Robustness is more important than performance

As the automotive share grows, priorities in DfM are shifting. In safety‑critical vehicle architectures, robustness, temperature stability and long life cycles take priority. “Robustness and reliability are valued more highly than maximum performance,” says Aubel. For technologies such as FD‑SOI or highly integrated automotive SoCs, design spaces are defined more conservatively and process windows are specified more broadly. Layout rules are defined more strictly in order to safeguard against variability and ageing effects over the long term.

This is where design for manufacturing and design for reliability become closely interlinked. Design restrictions arise from reliability data – performance is not maximised if it could endanger long‑term stability.

Integrated organisation instead of interface problems

DfM is firmly embedded organisationally in Dresden. Yield, DfM and process integration teams work closely with product and technology development. Shared digital platforms and transparent dashboards ensure end‑to‑end visibility of design and manufacturing parameters. As a result, stable structures were already in place before the ramp‑up of larger automotive volumes. During ramp‑up, the focus is on OPC, re‑targeting and comprehensive evaluation as part of the product safe launch. Standardised business processes ensure a secure transition from development to series production.

For us, DfM is not a corrective mechanism but an integral part of technology development.

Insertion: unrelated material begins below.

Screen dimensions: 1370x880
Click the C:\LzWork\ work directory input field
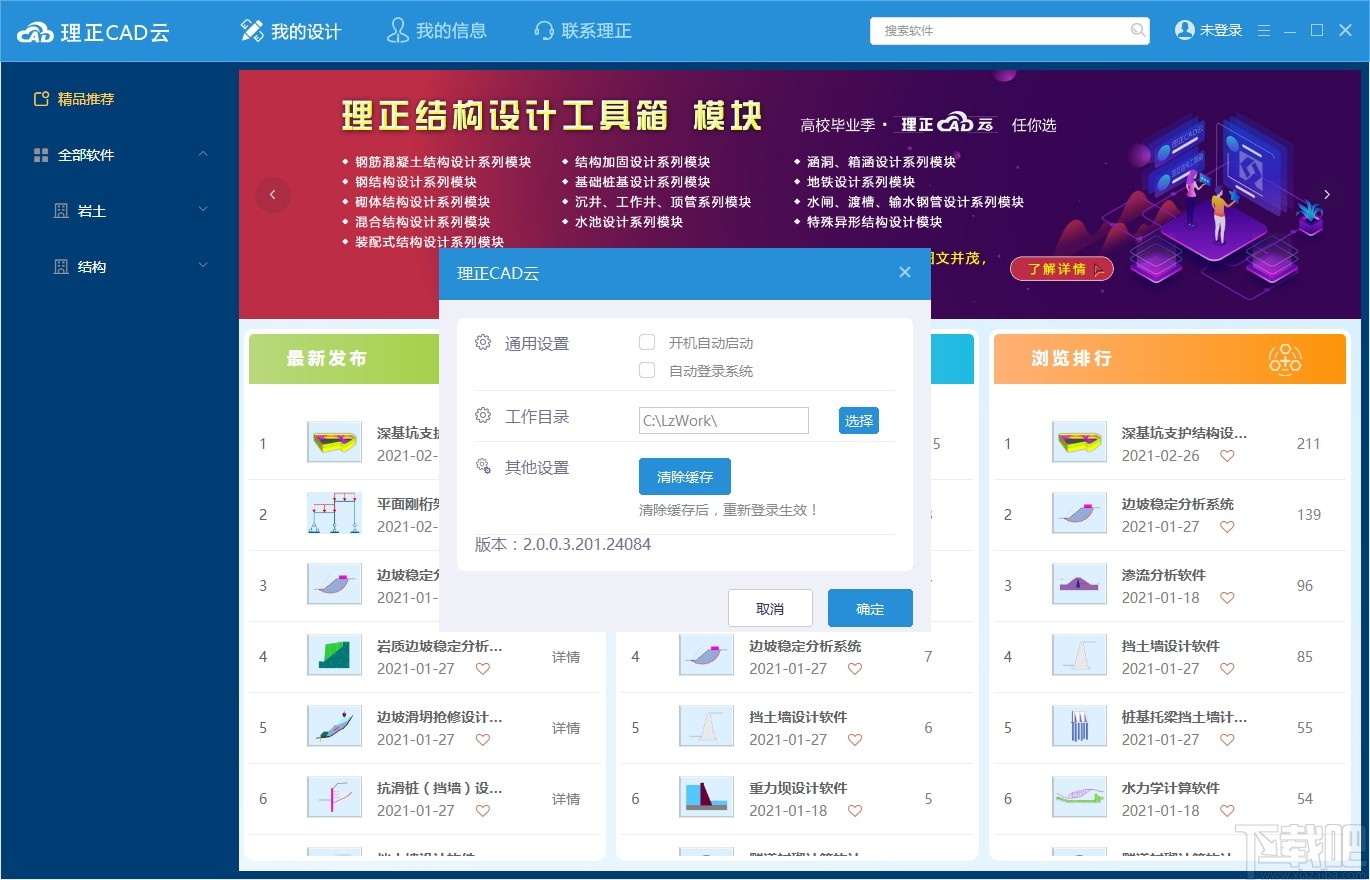722,420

Oliver Aubel, corporate lead automotive solutions, GlobalFoundries Fab 1 Dresden

Connecting innovation speed and stability

In semiconductor manufacturing with around 1,500 process steps and cycle times of up to 90 days, there is no possibility for rework. Errors must be avoided before wafer start. This is exactly where the Dresden approach comes in. Design learning improves fundamental elements across technologies. OPC and re-targeting increase the manufacturability of existing designs. Yield learning optimises process windows without mask adjustments and thus increases yield and reliability in a cost-efficient way. DfM therefore links data, design and process into a closed control loop – and at GlobalFoundries it is becoming a strategic instrument for combining innovation speed with industrial stability.